I guess we’ll find out as the next year unfolds. But if Cantor has read Obama correctly – and other evidence out there indicates he’s at least in the ball park – then Obama will just rigidly adhere to his view and keep bulling ahead, regardless of what happens. This works out bad for America, because the President should be a man with the courage to admit he has been wrong and then change course. On the other hand, it works out great for conservatism because it means Obama will just keep driving liberalism over the cliff.
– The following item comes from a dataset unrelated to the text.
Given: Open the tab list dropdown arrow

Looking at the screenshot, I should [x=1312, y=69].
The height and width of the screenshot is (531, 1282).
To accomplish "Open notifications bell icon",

It is a pity that our final wake up from liberalism should have to come like this, but it also might have been inevitable. So seductive is the idea that you can have it all for nothing that once you fall for liberalism, it would take a complete catastrophe to get you cured of it. The catastrophe is coming (though the very worst won’t get here until 2015…and not then if we toss Obama in 2012)…but that means the liberation is, too.
Huckabee: Replace Geithner with Trump
From CNN:
Amid calls by the GOP for Treasury Secretary Timothy Geithner’s resignation, one Republican is offering an unorthodox choice for a potential replacement.
“Ask Donald Trump to be Treasury secretary,” Mike Huckabee said on Fox News Channel.
The former Arkansas governor elaborated: “Have Donald Trump take the job for 90 days. It’s a game changer.”…
Trump certainly wouldn’t be worse than Geithner and may end up a lot better. Certainly, unless Obama really changes course at this point we’re heading for a really bad time. Even a major course change won’t completely get us out of the soup…but swift action, now, can prevent “bad” from becoming “hideous”. If not Trump, then someone who has a bit of guts and a bit of knowledge of business.
But I doubt we’ll see it – Obama may call in Underbus to rid himself of a political liability, but I doubt Obama even sees the need for a real change, let alone what that change might entail.